GARIMA KAPOOR, ECONOMIST - INSTITUTIONAL EQUITIES, ELARA CAPITAL, MUMBAI
"Facing a tough choice between policy rate normalisation amid sticky inflation and global tightening of financial conditions and limiting the increase in yields amid record high government borrowing programme for FY23, in line with our expectations, the MPC retained both policy repo and reverse repo rate and also maintained accommodative stance to support growth on a durable basis."
"The recent stress in the bond market, comfort on medium term inflation outlook and need to address uneven domestic growth seem to have prompted the decision. We now expect RBI to hike reverse repo rate in Q1FY23 followed by a repo rate hike in Q3FY23."
PARTH NYATI, FOUNDER, TRADINGO, MUMBAI
"There were expectations that the RBI may hike the reverse repo rate and may change its stance to neutral from accommodative in tandem with hawkish global central banks amid rising inflation but it continued with its existing stance."
"The RBI believes that inflation will peak out soon and there is a need for continuous support to the economy. Generally, it is considered positive for the market but it will be important to see how the market will read it because there could be a risk that the RBI will remain behind the curve that may cause inflation in the future."

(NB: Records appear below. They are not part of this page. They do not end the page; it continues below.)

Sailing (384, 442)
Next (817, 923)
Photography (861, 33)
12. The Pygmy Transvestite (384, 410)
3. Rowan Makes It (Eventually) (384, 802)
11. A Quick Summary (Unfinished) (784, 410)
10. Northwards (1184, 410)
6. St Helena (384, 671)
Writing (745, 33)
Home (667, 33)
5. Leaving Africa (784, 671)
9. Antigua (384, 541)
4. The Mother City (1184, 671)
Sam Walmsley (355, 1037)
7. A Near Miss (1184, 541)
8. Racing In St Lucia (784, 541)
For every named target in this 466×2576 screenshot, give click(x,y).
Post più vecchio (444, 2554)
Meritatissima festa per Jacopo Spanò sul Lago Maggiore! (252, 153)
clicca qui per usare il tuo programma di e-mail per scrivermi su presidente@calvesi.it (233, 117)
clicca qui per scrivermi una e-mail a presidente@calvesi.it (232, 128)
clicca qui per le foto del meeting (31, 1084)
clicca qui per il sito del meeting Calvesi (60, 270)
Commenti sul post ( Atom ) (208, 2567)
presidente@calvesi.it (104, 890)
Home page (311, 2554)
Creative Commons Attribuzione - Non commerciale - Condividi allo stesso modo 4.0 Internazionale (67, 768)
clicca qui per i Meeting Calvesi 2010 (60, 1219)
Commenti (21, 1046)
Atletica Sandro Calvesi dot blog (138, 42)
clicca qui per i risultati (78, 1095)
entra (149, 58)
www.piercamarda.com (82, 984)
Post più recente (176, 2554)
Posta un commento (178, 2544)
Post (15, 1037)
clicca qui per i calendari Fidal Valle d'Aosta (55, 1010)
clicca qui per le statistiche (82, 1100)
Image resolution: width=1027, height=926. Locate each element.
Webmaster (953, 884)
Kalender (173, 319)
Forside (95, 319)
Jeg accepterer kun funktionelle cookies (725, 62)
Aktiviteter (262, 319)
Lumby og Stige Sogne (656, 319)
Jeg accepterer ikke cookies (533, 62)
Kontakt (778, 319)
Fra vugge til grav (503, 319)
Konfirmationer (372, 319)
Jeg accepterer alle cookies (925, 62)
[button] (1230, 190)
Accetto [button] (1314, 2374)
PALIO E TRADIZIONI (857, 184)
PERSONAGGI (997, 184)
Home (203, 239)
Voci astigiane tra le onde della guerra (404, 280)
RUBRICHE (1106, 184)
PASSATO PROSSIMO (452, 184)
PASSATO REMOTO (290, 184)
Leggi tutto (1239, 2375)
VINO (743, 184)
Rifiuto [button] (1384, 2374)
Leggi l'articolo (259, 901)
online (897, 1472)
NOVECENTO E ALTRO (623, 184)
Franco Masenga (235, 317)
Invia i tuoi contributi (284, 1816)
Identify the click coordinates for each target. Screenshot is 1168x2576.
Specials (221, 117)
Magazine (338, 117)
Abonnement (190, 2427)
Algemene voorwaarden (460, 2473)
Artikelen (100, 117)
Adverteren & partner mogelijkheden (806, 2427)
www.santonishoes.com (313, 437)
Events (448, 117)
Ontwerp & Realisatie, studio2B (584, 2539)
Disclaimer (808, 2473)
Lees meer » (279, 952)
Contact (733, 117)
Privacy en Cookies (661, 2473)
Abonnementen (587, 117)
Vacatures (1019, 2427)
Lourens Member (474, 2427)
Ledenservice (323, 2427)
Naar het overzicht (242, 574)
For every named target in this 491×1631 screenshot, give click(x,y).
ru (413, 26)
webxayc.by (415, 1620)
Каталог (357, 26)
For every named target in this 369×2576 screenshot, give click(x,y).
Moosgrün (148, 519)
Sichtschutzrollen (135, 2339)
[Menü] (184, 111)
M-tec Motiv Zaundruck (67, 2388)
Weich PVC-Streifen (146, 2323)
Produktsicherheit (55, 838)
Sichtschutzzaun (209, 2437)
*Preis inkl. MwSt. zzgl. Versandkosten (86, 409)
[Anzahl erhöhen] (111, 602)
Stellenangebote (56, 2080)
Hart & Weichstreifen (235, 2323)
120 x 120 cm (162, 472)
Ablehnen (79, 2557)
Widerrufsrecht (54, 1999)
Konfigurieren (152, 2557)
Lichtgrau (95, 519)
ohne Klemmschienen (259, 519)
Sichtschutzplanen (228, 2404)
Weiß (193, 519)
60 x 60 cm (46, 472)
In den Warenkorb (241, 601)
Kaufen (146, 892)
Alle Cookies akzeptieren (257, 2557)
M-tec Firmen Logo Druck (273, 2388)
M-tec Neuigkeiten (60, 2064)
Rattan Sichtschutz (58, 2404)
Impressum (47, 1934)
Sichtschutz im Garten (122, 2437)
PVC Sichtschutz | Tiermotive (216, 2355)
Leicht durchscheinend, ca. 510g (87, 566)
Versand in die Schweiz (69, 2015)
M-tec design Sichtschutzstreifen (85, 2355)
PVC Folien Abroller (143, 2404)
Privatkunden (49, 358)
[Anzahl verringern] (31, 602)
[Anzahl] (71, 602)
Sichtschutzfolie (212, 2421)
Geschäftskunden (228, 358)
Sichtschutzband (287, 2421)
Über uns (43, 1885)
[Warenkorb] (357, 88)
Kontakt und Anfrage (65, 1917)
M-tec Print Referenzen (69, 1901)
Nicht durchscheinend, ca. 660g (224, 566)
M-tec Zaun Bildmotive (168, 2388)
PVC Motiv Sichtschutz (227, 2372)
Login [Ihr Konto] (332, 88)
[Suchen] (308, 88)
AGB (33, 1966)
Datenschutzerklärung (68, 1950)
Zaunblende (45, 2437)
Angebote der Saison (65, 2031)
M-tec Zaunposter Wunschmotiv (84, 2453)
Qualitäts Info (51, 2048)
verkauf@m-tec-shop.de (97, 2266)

RUPA REGE NITSURE, GROUP CHIEF ECONOMIST, L&T FINANCIAL HOLDINGS, MUMBAI
"By staying pat on policy rates and keeping the stance at accommodative, the MPC is trying to avoid a knee-jerk reaction in the fixed income markets. This may help banks to avoid huge mark to market losses at the quarter end."
"Market participants are already moving towards normalisation following the signals coming from the global economy and the actions of the global central banks. However, today's monetary policy announcement will provide a short term relief to the market sentiment."